Andrew Jarecki, who made the 2003 film, said he wasn't surprised by the report's findings. "Prosecutors do not like to undo the work of other prosecutors, especially in their own office," he said.

About a half-dozen prosecutors, supplemented by an independent review team that included noted defense attorney Barry Scheck, investigated claims raised in the film and in the appellate court filing that police used flawed interview techniques, employed hypnotism to elicit victims' memories and took advantage of a moral panic that was sweeping the country in the late 1980s. It also examined whether Friedman had caved to pressure from a county court judge and prosecutors to plead guilty.

Scheck was not immediately available for comment, but in a letter attached to the report, he and the three other advisers said the review team "had to go behind the excerpts and sound bites that the producers used in the film." They concluded that "the district attorney made the best judgment under the circumstances."

The report released Monday methodically addressed the issues raised by the film and the appeals court.

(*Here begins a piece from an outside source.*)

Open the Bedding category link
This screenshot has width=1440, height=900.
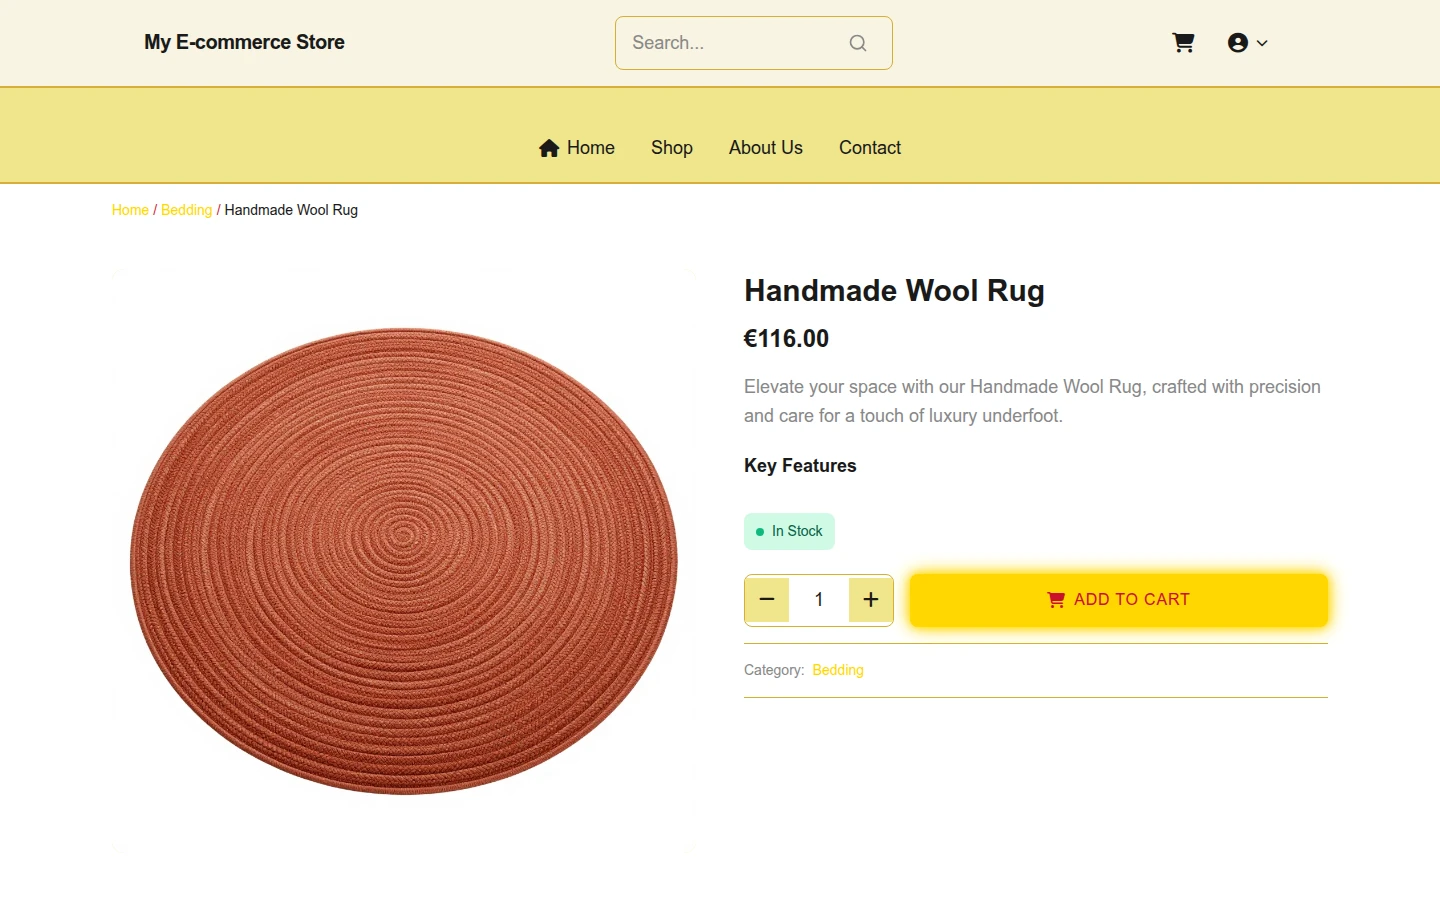[x=838, y=670]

During the first two weeks of the investigation, at least 35 children were interviewed by a team of 12 detectives working in two-person teams, the report said. No single detective dominated the investigation and different teams obtained incriminating statements from different victims, the report said.

"Given the compressed timeline, it is unlikely that detectives would have been able to repeatedly visit any one household for hours at a time to induce a child to make false accusations," the report said.

The review team said it found no credible evidence that hypnosis was used by investigators on any child.